- Kreon as depicted in Green Lantern (vol. 3) #34 (December 1992). Art by M. D. Bright.

Publication information
- Publisher: DC Comics
- First appearance: Green Lantern (vol. 3) #22 (March 1992)
- Created by: Gerard Jones (writer) Pat Broderick (artist)

In-story information
- Full name: Kreon
- Species: Teban
- Place of origin: Tebis
- Team affiliations: Green Lantern Corps Black Lantern Corps
- Abilities: Green and Black Lantern power rings

= Kreon =

Kreon is a fictional character featured in comic books published by DC Comics, primarily in association with the Green Lantern Corps. He first appeared in Green Lantern (vol. 3) #22 (March 1992).

==Fictional character biography==
A Teban warlord, General Kreon sought to end wars on Tebis rather than start them. He had seen the horrors of war and previously lost an eye and an arm in his service to the military. His beliefs about war were in complete contrast to that of his species, who generally glorify war and the domination of other species.

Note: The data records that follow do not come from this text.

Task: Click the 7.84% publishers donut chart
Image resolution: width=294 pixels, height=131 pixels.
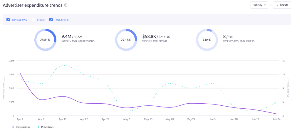Action: [x=207, y=39]
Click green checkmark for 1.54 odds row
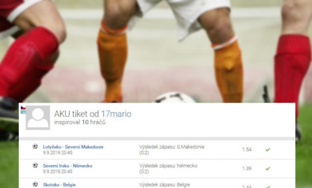The image size is (312, 188). tap(268, 150)
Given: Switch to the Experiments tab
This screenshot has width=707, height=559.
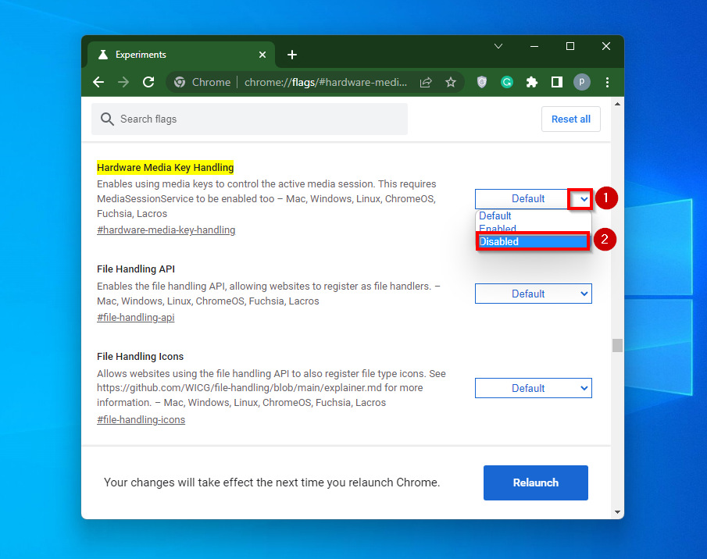Looking at the screenshot, I should (156, 55).
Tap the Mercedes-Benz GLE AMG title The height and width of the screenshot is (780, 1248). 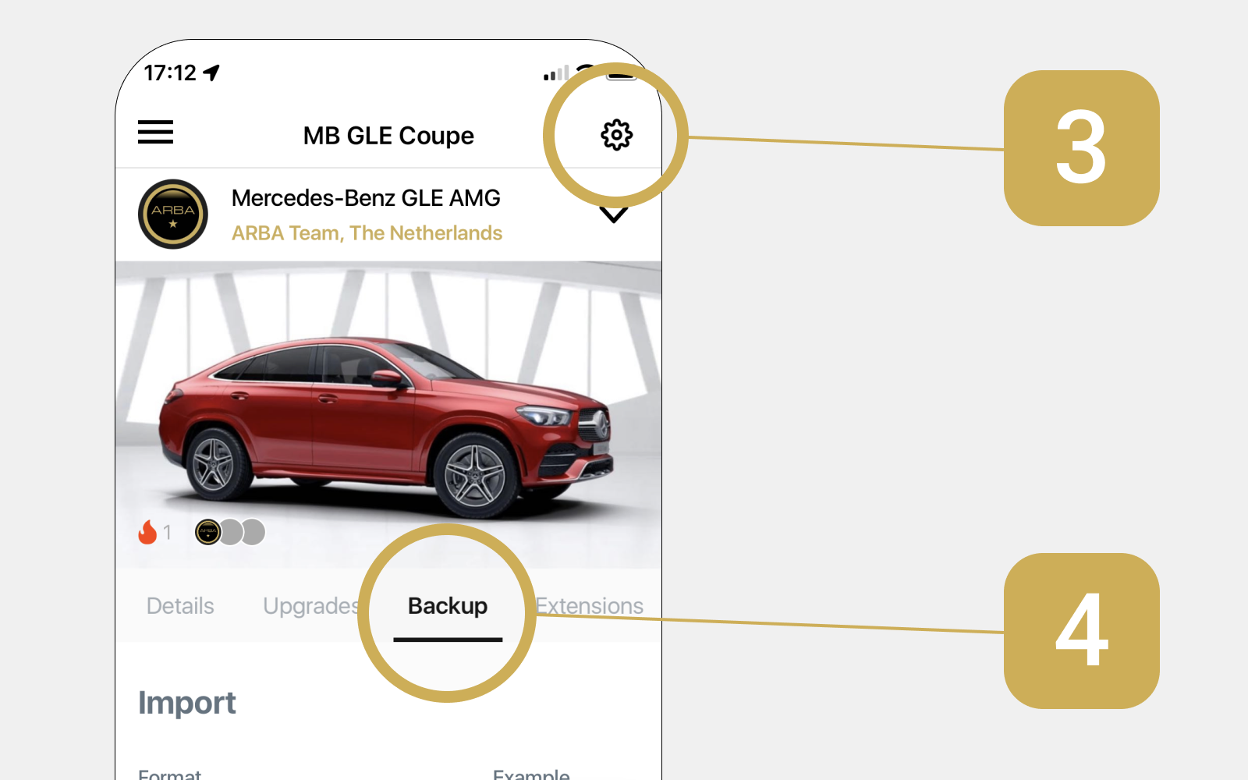coord(366,198)
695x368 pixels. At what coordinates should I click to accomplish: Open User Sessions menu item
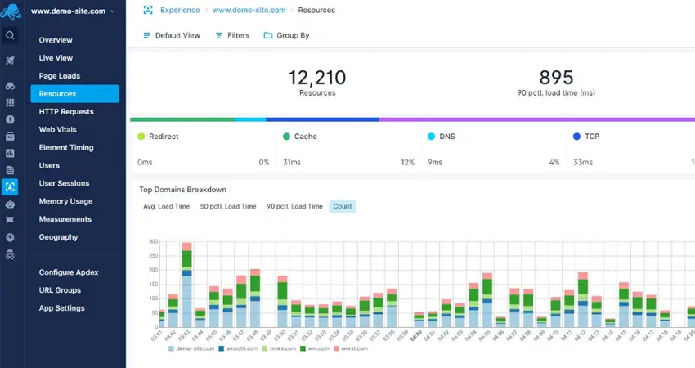tap(64, 183)
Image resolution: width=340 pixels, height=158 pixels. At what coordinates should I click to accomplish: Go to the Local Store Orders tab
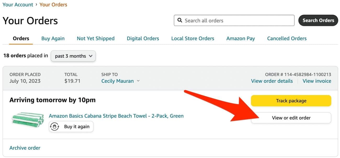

Seeking to end his race's bloodlust and to end the wars for good, Kreon recruits Star Sapphire from a local thug named Flicker. However, Star Sapphire is unable to be controlled and kills over a dozen men before being subdued. Shunned by his fellow Chieftains because of his lack of strength and the destruction his failed plan had wrought, Kreon attracts the eye of Hal Jordan. Impressed and seeing his potential, Jordan recruits Kreon into the Green Lantern Corps.

When Hal introduces Kreon to the Corps, he is taken in by Kilowog, who trains him along with his fellow Lanterns. Among his fellow rookies, Kreon has a particular dislike for Boodikka, who he sees as barbaric and lacking in discipline. Their disagreements with each other eventually endanger the protection of the Guardians.

Kilowog calls John Stewart to give Kreon and Boodikka a 'pep talk' on tolerance. When this fails, Guy Gardner uses his Power Ring to make the two confront manifestations of their fears. While Boodikka belittles Kreon for his inability to defeat his opponent, she is unable to defeat her own. Realizing that they finally need each other, the two switch opponents and come out victorious.

Hal Jordan and Guy Gardner later discover that Kreon and Boodikka have been captured by the Manhunters, along with the other Lost Lanterns. Kreon is mortally wounded while battling the Manhunters and dies in Boodikka's arms. His ring, upon his death, chooses Boodikka as his successor.

During the Blackest Night event, Kreon is one of the many fallen Lanterns who are resurrected to join the Black Lantern Corps.

== In other media ==
Kreon appears as a character summon in Scribblenauts Unmasked: A DC Comics Adventure.